• [Exercise goal]: Copy the items below, swapping each "screenshot" for "capture" and leaving everything else unchanged.

-- Begin Task inputs --

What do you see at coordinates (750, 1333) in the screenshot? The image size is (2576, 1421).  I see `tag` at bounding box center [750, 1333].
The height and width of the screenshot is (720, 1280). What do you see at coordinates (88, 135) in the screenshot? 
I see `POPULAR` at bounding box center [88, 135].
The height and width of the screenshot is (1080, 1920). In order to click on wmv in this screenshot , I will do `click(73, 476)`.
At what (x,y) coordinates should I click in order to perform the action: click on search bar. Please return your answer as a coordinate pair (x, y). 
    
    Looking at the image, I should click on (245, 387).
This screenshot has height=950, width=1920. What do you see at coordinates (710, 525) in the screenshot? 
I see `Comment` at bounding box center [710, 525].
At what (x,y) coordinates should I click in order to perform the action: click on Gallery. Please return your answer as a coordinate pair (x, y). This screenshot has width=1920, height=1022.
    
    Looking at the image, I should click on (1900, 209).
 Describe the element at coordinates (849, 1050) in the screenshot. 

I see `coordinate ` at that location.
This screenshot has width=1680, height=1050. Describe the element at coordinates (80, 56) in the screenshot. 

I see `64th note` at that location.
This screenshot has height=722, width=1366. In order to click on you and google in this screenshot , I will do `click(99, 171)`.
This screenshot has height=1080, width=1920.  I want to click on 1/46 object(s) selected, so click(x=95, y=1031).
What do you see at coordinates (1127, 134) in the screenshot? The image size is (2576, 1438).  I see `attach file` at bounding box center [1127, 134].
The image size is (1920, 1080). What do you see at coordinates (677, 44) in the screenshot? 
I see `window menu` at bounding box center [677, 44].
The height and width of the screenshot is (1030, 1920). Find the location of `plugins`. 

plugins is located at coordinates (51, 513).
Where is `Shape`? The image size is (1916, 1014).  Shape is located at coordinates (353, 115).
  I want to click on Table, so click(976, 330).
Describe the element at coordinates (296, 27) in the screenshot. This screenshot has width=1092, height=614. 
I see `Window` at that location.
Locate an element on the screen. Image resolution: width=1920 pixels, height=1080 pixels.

-- End Task inputs --

• [Output for this exercise]:
What do you see at coordinates (750, 1333) in the capture? The image size is (2576, 1421).  I see `tag` at bounding box center [750, 1333].
The height and width of the capture is (720, 1280). What do you see at coordinates (88, 135) in the capture? 
I see `POPULAR` at bounding box center [88, 135].
The height and width of the capture is (1080, 1920). In order to click on wmv in this capture , I will do `click(73, 476)`.
At what (x,y) coordinates should I click in order to perform the action: click on search bar. Please return your answer as a coordinate pair (x, y). 
    
    Looking at the image, I should click on (245, 387).
This capture has height=950, width=1920. What do you see at coordinates (710, 525) in the capture? 
I see `Comment` at bounding box center [710, 525].
At what (x,y) coordinates should I click in order to perform the action: click on Gallery. Please return your answer as a coordinate pair (x, y). This capture has width=1920, height=1022.
    
    Looking at the image, I should click on (1900, 209).
 Describe the element at coordinates (849, 1050) in the capture. 

I see `coordinate ` at that location.
This capture has width=1680, height=1050. Describe the element at coordinates (80, 56) in the capture. 

I see `64th note` at that location.
This capture has height=722, width=1366. In order to click on you and google in this capture , I will do `click(99, 171)`.
This capture has height=1080, width=1920.  I want to click on 1/46 object(s) selected, so click(x=95, y=1031).
What do you see at coordinates (1127, 134) in the capture? The image size is (2576, 1438).  I see `attach file` at bounding box center [1127, 134].
The image size is (1920, 1080). What do you see at coordinates (677, 44) in the capture? 
I see `window menu` at bounding box center [677, 44].
The height and width of the capture is (1030, 1920). Find the location of `plugins`. 

plugins is located at coordinates (51, 513).
Where is `Shape`? The image size is (1916, 1014).  Shape is located at coordinates (353, 115).
  I want to click on Table, so click(976, 330).
Describe the element at coordinates (296, 27) in the capture. This capture has width=1092, height=614. 
I see `Window` at that location.
Locate an element on the screen. Image resolution: width=1920 pixels, height=1080 pixels.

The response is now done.